A complete answer lists every line of the material where the string "will" occurs.

[Source material]

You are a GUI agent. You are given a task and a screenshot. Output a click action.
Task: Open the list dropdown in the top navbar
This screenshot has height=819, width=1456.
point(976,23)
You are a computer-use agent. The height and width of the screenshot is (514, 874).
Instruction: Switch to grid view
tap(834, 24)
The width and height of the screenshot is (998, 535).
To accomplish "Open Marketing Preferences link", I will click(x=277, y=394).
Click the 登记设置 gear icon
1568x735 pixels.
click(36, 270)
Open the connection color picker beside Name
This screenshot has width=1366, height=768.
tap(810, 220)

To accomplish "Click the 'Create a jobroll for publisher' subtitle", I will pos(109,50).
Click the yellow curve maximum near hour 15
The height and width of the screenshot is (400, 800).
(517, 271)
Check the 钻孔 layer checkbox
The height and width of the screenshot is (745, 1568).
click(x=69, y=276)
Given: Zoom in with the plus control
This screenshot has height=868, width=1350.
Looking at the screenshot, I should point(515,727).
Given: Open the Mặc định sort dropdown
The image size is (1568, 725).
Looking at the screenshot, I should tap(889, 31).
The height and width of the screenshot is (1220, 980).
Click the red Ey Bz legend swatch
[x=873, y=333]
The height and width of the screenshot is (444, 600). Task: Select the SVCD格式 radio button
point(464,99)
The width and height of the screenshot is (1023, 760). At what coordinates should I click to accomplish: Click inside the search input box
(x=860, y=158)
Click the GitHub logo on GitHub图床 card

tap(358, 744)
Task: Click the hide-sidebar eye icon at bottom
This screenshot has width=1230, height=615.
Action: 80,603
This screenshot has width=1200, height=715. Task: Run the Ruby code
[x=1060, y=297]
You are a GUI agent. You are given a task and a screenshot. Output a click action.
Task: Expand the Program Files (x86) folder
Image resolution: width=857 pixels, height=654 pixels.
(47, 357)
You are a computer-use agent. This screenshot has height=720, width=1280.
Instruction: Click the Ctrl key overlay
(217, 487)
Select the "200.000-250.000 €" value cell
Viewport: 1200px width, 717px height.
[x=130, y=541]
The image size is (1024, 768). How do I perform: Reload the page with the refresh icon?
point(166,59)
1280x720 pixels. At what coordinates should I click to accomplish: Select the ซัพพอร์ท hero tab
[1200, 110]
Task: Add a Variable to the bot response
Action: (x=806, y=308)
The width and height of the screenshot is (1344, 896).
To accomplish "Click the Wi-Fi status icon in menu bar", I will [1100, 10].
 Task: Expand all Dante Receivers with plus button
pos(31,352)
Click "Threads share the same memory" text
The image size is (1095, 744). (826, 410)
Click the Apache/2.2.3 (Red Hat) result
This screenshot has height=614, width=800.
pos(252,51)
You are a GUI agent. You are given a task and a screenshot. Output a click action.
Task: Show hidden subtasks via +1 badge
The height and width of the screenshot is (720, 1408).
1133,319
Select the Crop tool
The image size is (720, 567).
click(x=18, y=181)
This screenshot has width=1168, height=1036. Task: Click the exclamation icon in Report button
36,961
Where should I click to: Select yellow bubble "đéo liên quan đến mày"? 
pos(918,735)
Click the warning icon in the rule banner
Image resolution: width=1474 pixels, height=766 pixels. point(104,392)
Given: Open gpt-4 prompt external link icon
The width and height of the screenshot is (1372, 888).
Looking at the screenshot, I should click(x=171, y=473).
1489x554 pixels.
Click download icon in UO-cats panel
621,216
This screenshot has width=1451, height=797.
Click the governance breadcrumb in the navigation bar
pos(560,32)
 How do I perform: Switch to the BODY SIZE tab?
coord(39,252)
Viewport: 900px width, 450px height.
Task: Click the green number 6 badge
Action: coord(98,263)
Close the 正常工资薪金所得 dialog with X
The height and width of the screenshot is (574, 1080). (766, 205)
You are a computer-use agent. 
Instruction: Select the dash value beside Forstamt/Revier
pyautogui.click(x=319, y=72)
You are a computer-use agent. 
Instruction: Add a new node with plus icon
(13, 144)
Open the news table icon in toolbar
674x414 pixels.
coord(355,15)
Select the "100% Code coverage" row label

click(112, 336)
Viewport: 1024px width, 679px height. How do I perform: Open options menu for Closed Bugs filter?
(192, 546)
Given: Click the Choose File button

[/Source material]

Output:
To accomplish "Open Marketing Preferences link", I will click(x=277, y=394).
To accomplish "Click the 'Create a jobroll for publisher' subtitle", I will pos(109,50).
To accomplish "Click the Wi-Fi status icon in menu bar", I will [1100, 10].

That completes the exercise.